The Amazon Effect   /   July 16, 2019

On Prime Day, Amazon is prioritizing exclusive products and first-party vendors

For Amazon brands and sellers looking to capitalize on this year’s 48-hour Prime Day sale, preparation had to start months in advance.

There are strategies for ensuring better performance on Prime Day, but most importantly, sellers will have had to have spent the past several months pruning their product listing for high performance and putting ad spend behind their brands and products in order to appear higher in search results. Promotion alone isn’t enough: Proper keywords, product listing content, positive reviews, high click-through conversions and low return rates will all contribute to a brands’ performance on Prime Day.

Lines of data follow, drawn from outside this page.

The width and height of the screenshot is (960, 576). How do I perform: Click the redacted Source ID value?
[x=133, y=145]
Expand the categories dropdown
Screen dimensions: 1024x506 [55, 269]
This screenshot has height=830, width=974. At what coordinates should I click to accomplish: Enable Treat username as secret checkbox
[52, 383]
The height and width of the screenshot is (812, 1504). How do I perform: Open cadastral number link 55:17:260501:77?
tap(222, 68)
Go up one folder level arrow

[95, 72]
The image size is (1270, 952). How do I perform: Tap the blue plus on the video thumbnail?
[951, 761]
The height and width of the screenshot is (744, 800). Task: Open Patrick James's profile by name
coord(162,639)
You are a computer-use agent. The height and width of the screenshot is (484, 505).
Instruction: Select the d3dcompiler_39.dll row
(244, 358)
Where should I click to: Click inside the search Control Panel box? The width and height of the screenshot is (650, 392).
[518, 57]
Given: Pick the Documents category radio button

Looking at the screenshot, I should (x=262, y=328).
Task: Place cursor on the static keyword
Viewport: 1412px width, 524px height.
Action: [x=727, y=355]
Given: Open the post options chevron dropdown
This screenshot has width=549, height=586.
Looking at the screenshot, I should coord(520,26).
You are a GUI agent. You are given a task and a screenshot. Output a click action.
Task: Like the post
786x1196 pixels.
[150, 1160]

Amazon’s algorithms always favor high sell-through rates, consistent ad spend and low returns, but Prime Day sees the peak of those algorithmic preferences as Amazon is expected to bring in $6.1 billion in sales on July 15 and 16, according to marketing platform IgnitionOne. That increase in customer sales and traffic means that Amazon’s ability to both boost and diminish a brand’s performance will be on clear display. And this year, more than in years’ past, Amazon is pushing both first-party sales and exclusive products.

“Prime Day is not a single moment in time. It’s about preparation — what have you done in anticipation to this day, to get the consumer volume coming to the site work in your favor,” said Zachary Weinberg, director at Gartner L2. That includes building up positive reviews, responding quickly to customer complaints or questions and using content to drive conversions. “Prime Day is an always-on mentality. You have to keep everything at 100%.”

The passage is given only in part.